Take the line that contains "You are a GUI" as the start and the last line of the entries as the end, and print both and everything between them exactly, without the pictures.

*** Data for analysis

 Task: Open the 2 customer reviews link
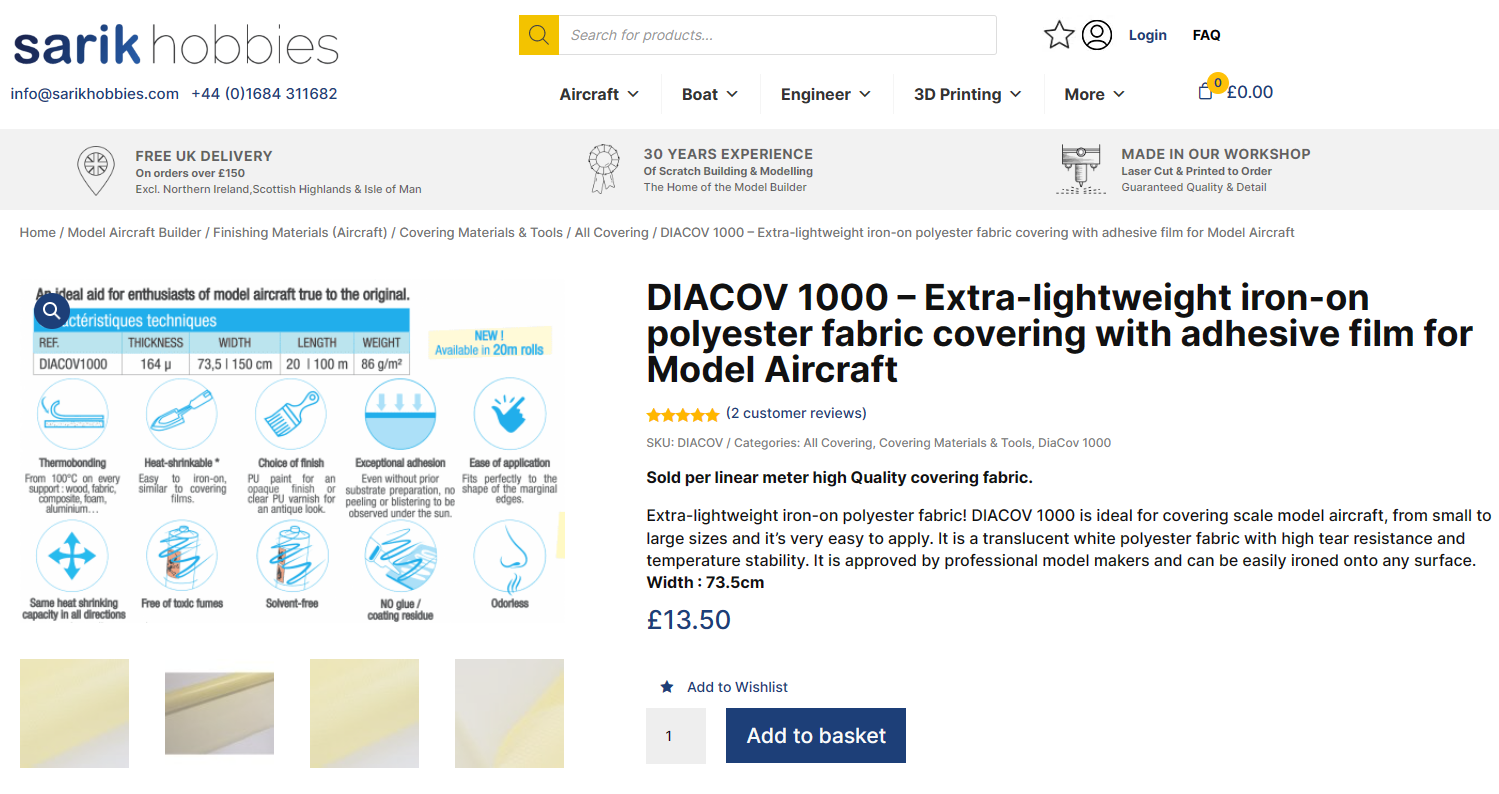pos(796,413)
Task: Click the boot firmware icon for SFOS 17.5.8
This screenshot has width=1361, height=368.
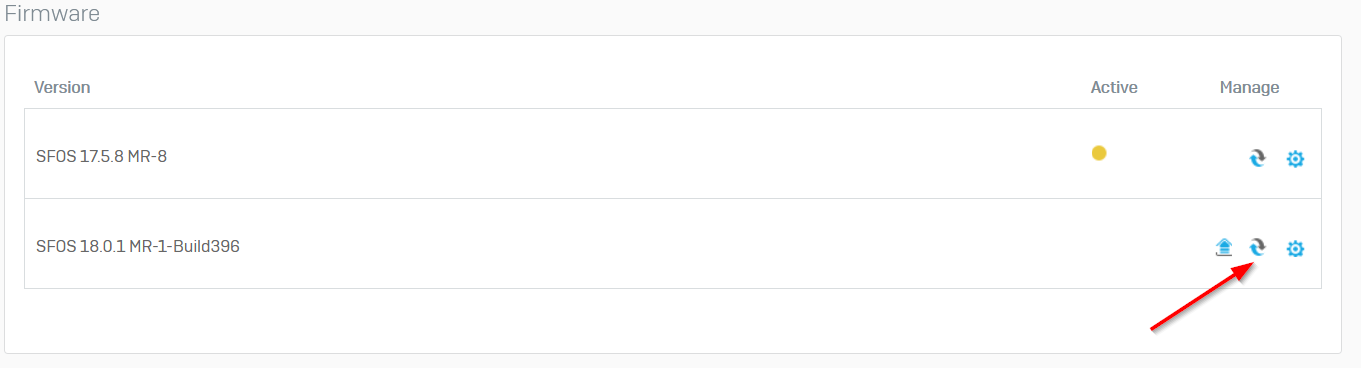Action: click(x=1258, y=158)
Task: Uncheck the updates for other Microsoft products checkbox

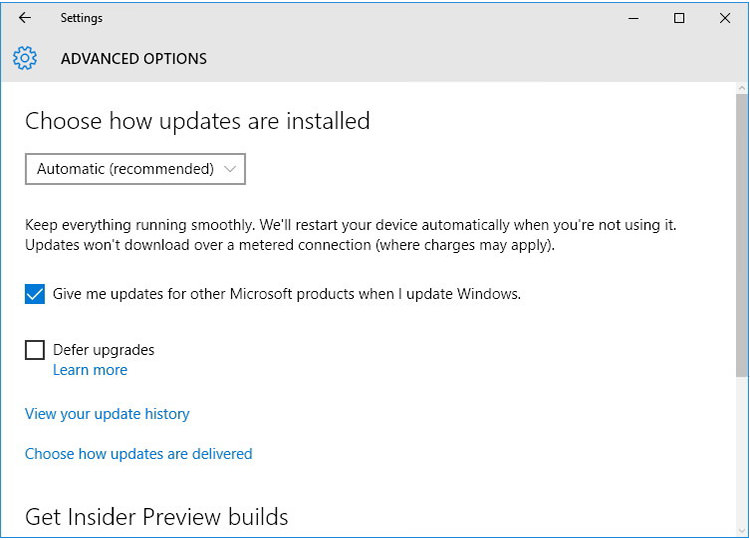Action: click(x=35, y=294)
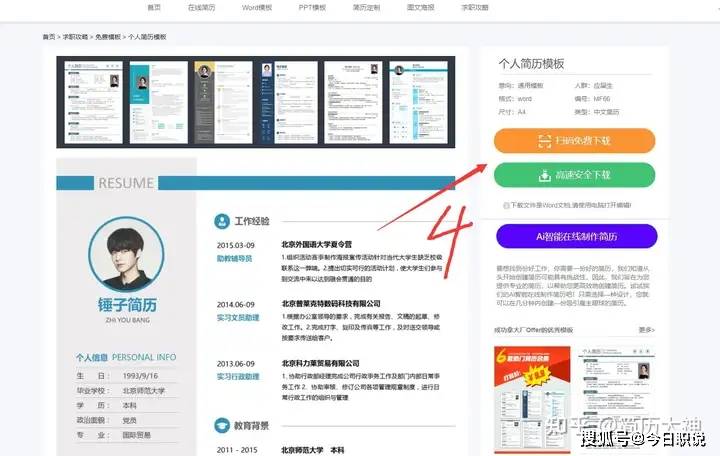720x456 pixels.
Task: Select PPT模板 in the top navigation
Action: [312, 7]
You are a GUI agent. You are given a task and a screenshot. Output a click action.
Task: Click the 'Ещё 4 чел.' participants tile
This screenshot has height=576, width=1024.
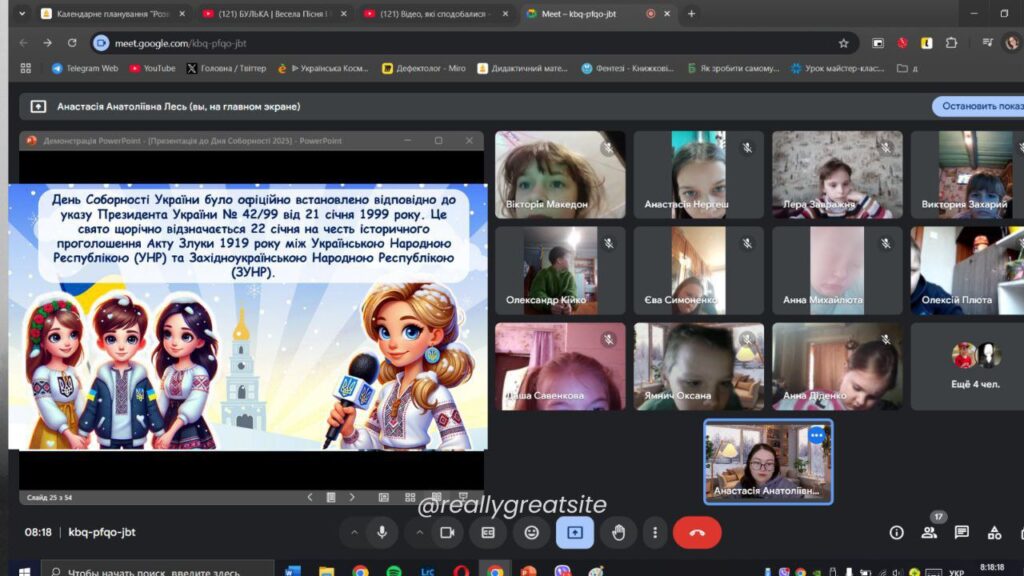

******

Answer below
You are a GUI agent. You are given a task and a screenshot. Output a click action.
Task: Click the 'Ещё 4 чел.' participants tile
This screenshot has height=576, width=1024.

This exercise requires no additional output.